Work instructions »
Among the entries below, find the lines that hold the word "Product" and report them.

Data for this task »

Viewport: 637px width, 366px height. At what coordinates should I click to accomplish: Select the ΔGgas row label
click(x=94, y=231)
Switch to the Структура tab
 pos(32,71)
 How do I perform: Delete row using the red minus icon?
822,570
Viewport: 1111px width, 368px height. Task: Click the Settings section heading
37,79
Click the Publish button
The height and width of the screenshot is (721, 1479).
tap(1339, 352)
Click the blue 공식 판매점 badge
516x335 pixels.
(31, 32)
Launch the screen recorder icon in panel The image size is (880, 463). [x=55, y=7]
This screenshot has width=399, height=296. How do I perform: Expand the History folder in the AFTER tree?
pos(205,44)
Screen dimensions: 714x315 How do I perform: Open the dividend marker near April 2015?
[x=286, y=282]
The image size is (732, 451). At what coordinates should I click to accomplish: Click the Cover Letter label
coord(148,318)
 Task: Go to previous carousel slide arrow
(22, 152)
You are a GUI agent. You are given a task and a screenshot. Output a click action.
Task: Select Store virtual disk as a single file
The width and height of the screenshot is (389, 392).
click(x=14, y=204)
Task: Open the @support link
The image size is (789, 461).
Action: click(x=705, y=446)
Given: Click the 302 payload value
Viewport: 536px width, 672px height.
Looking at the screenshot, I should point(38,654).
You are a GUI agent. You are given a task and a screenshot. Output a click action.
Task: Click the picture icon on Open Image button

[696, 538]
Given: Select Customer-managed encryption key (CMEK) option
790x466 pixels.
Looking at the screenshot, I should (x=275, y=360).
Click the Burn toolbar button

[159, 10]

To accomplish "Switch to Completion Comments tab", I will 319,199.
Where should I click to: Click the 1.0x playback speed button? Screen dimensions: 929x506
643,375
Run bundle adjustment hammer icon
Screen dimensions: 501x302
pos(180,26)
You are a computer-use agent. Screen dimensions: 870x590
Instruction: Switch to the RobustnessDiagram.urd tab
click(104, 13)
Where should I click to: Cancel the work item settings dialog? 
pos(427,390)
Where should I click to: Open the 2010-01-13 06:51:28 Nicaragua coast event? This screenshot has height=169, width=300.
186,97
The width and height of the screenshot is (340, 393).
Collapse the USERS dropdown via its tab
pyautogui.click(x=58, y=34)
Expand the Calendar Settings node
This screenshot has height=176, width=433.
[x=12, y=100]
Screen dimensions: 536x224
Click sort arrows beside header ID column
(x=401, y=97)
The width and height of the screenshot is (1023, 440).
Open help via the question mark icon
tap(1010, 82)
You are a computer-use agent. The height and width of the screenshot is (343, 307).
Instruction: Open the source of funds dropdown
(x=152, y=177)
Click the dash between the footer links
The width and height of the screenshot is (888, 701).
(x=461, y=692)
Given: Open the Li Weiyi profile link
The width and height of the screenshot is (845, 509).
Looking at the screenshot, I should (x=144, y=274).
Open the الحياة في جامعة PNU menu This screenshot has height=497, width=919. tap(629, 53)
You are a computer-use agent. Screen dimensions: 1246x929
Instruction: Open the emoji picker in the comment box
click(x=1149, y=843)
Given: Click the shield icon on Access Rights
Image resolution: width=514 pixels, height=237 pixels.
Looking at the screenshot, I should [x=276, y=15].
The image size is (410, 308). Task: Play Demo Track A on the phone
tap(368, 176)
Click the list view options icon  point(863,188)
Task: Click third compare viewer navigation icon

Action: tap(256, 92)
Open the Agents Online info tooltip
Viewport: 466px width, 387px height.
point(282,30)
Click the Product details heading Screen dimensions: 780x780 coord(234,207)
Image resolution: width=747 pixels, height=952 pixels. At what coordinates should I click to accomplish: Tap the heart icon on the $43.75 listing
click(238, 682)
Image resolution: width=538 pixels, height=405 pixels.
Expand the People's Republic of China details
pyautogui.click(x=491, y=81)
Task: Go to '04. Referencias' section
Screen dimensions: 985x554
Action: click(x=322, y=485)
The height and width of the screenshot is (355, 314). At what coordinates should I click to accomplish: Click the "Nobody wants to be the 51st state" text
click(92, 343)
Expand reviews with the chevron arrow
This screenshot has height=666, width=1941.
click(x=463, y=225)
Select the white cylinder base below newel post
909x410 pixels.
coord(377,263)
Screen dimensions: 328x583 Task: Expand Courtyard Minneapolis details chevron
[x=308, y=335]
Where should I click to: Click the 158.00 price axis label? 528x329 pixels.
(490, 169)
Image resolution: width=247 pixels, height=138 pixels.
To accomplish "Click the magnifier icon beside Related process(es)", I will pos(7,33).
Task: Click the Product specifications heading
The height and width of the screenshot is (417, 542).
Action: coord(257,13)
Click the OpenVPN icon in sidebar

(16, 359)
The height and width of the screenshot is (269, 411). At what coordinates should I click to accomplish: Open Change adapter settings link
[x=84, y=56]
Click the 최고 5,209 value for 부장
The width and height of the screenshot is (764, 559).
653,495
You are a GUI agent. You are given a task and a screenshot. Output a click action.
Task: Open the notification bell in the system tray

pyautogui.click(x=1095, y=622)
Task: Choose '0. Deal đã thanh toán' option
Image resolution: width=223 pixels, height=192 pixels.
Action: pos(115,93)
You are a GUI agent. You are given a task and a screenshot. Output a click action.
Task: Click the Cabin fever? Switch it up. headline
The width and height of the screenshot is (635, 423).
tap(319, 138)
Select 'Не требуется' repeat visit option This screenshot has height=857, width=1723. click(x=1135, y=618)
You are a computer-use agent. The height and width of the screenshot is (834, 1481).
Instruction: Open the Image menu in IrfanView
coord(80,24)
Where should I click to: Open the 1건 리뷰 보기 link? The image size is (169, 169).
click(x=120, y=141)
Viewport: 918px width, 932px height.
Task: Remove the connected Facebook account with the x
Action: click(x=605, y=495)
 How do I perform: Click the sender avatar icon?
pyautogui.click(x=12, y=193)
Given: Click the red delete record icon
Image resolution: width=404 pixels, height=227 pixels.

Exercise answer »
Click the Product details heading Screen dimensions: 780x780 coord(234,207)
Task: Click the Product specifications heading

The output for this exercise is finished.